Goal of the exercise: Nothing in the records below may change; print them all exactly.
Exercise inputs: Begin
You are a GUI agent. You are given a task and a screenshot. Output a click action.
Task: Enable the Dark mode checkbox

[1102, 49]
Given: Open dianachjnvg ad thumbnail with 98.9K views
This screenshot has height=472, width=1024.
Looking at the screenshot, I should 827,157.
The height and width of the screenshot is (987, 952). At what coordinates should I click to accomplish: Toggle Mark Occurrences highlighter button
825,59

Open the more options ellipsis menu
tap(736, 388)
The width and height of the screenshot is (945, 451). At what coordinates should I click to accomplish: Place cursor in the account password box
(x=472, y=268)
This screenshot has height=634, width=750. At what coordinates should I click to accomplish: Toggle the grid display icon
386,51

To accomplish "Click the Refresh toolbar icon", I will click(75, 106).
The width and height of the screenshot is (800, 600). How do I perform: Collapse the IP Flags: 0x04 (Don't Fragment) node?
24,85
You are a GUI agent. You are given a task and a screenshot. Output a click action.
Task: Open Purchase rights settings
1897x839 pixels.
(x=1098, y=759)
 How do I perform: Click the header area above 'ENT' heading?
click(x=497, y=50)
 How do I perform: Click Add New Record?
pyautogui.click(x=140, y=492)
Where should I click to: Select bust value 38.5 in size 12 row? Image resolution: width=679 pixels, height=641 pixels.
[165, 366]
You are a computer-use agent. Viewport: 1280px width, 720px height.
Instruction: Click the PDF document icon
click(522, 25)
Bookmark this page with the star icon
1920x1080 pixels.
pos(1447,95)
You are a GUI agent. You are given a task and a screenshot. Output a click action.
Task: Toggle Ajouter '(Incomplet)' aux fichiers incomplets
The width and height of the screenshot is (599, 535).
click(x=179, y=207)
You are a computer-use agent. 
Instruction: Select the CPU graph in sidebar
Exercise inputs: End
Final answer:
You are a GUI agent. You are given a task and a screenshot. Output a click action.
Task: Enable the Dark mode checkbox

[1102, 49]
Given: Open dianachjnvg ad thumbnail with 98.9K views
This screenshot has height=472, width=1024.
Looking at the screenshot, I should 827,157.
The height and width of the screenshot is (987, 952). At what coordinates should I click to accomplish: Toggle Mark Occurrences highlighter button
825,59

Open the more options ellipsis menu
tap(736, 388)
The width and height of the screenshot is (945, 451). At what coordinates should I click to accomplish: Place cursor in the account password box
(x=472, y=268)
This screenshot has height=634, width=750. At what coordinates should I click to accomplish: Toggle the grid display icon
386,51

To accomplish "Click the Refresh toolbar icon", I will click(75, 106).
The width and height of the screenshot is (800, 600). How do I perform: Collapse the IP Flags: 0x04 (Don't Fragment) node?
24,85
You are a GUI agent. You are given a task and a screenshot. Output a click action.
Task: Open Purchase rights settings
1897x839 pixels.
(x=1098, y=759)
 How do I perform: Click the header area above 'ENT' heading?
click(x=497, y=50)
 How do I perform: Click Add New Record?
pyautogui.click(x=140, y=492)
Where should I click to: Select bust value 38.5 in size 12 row? Image resolution: width=679 pixels, height=641 pixels.
[165, 366]
You are a computer-use agent. Viewport: 1280px width, 720px height.
Instruction: Click the PDF document icon
click(522, 25)
Bookmark this page with the star icon
1920x1080 pixels.
pos(1447,95)
You are a GUI agent. You are given a task and a screenshot. Output a click action.
Task: Toggle Ajouter '(Incomplet)' aux fichiers incomplets
The width and height of the screenshot is (599, 535).
click(x=179, y=207)
You are a computer-use agent. 
Instruction: Select the CPU graph in sidebar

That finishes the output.